2. The world’s most expensive whisky
If you thought the Glenavon was expensive, it pales in comparison to The Macallan 1926 60-year-old single malt from cask number 263. Distilled over 90 years ago and aged in European Oak for 60 years – which takes some incredible patience – the tipple is known as ‘The Holy Grail’ of whiskys. A bottle from cask 263 sold for £1.45 million, beating the record set by a similar bottle from the same cask, which fetched £1.2 million the year prior.

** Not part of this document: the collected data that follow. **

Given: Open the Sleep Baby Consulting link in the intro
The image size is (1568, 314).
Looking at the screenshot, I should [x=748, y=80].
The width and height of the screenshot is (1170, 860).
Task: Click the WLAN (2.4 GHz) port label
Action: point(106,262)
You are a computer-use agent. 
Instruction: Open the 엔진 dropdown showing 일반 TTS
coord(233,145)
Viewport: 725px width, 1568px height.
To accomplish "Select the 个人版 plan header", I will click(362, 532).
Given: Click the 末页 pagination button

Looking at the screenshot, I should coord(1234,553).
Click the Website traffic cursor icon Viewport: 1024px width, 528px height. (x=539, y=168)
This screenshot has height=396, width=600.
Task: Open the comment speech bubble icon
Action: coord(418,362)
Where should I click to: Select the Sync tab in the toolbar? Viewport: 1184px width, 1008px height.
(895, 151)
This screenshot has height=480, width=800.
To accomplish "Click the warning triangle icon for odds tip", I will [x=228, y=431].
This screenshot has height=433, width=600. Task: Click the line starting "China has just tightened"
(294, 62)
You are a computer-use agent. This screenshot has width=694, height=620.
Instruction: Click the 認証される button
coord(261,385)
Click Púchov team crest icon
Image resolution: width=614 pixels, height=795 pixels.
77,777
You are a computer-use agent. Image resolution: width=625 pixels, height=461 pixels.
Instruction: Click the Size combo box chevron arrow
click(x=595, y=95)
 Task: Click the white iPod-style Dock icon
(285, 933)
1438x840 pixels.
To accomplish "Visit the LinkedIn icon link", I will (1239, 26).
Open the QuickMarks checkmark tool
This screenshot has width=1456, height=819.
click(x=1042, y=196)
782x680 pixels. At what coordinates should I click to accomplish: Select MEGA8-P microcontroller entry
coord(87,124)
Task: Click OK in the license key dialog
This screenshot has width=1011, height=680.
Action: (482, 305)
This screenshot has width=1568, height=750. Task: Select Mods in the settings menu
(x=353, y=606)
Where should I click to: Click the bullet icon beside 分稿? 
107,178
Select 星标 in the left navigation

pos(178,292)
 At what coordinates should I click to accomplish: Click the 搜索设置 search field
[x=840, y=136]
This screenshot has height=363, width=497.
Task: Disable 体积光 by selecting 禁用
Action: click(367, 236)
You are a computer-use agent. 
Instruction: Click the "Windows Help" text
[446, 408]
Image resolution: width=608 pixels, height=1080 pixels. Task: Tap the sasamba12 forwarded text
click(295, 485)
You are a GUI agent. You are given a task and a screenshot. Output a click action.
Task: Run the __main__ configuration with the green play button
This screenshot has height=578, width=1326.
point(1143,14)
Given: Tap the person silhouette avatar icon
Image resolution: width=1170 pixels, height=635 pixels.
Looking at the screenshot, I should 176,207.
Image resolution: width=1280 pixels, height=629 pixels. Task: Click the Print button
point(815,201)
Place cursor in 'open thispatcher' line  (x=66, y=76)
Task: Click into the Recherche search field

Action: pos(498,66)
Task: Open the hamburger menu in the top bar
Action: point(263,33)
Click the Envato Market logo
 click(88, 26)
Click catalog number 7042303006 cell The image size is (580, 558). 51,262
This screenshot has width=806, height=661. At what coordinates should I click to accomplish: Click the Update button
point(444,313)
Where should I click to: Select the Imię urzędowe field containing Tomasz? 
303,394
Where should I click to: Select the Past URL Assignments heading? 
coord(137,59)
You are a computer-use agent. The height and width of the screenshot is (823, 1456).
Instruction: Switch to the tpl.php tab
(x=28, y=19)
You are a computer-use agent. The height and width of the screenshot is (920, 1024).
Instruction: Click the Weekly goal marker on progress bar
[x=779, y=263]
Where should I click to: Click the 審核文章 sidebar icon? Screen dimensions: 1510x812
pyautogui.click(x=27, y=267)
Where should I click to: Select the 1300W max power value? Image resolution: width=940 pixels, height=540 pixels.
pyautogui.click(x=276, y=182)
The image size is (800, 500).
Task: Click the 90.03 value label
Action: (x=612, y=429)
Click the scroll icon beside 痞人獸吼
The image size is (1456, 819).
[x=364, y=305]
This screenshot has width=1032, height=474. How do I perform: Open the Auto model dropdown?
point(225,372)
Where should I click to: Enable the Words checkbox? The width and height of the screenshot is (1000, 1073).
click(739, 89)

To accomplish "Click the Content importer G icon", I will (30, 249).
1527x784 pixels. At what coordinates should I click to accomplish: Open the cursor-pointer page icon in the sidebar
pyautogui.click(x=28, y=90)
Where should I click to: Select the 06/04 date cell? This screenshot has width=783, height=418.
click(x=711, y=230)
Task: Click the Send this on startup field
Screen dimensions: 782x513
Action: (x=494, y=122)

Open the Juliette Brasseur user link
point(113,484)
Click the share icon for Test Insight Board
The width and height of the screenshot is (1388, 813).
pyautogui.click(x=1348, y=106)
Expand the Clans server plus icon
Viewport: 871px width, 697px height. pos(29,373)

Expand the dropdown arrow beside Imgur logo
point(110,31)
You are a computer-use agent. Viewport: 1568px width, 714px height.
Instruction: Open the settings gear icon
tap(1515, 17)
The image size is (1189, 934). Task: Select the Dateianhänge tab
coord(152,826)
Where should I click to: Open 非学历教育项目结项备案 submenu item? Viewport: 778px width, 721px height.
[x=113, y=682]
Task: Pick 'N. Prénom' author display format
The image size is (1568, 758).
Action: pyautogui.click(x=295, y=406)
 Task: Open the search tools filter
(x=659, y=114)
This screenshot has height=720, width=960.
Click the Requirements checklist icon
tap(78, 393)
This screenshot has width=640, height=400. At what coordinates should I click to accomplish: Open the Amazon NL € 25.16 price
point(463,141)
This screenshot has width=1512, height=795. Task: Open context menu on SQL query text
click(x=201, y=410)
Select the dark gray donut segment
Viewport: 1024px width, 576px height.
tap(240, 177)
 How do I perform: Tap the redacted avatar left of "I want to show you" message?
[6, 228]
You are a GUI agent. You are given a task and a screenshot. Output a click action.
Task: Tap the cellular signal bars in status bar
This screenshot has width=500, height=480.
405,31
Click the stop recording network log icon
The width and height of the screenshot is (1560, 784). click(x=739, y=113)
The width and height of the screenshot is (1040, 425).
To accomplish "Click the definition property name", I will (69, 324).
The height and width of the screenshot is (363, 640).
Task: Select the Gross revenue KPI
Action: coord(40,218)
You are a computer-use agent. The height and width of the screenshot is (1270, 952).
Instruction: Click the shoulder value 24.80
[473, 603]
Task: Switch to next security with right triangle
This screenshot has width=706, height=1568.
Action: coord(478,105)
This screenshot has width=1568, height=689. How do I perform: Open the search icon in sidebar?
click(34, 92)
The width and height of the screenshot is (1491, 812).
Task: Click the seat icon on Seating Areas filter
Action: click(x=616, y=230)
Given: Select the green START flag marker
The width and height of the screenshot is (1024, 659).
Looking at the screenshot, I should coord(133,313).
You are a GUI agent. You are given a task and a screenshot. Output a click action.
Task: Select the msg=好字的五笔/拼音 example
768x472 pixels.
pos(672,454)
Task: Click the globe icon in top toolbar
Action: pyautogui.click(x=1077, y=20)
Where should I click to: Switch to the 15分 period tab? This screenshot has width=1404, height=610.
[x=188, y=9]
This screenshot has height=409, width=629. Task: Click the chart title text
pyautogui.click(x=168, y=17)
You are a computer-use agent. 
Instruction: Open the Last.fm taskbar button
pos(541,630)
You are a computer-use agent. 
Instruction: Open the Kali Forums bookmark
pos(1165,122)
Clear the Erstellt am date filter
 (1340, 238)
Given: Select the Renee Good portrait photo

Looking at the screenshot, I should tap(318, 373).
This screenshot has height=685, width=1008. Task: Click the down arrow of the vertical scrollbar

3. Whisky is over 500 years old
The first reference to Scotch whisky on record dates back to 1494, making the beverage at least 500 years old. Malt was sent "To Friar John Cor, by order of the king”, with an amount enough to make about 500 bottles of ‘aquavitae’, which not coincidentally, is Latin for – you guessed it – ‘water of life’. However, incredibly, whisky may actually be even older than this, as there is evidence that alcohol was being distilled in Asia as far back as 800BC.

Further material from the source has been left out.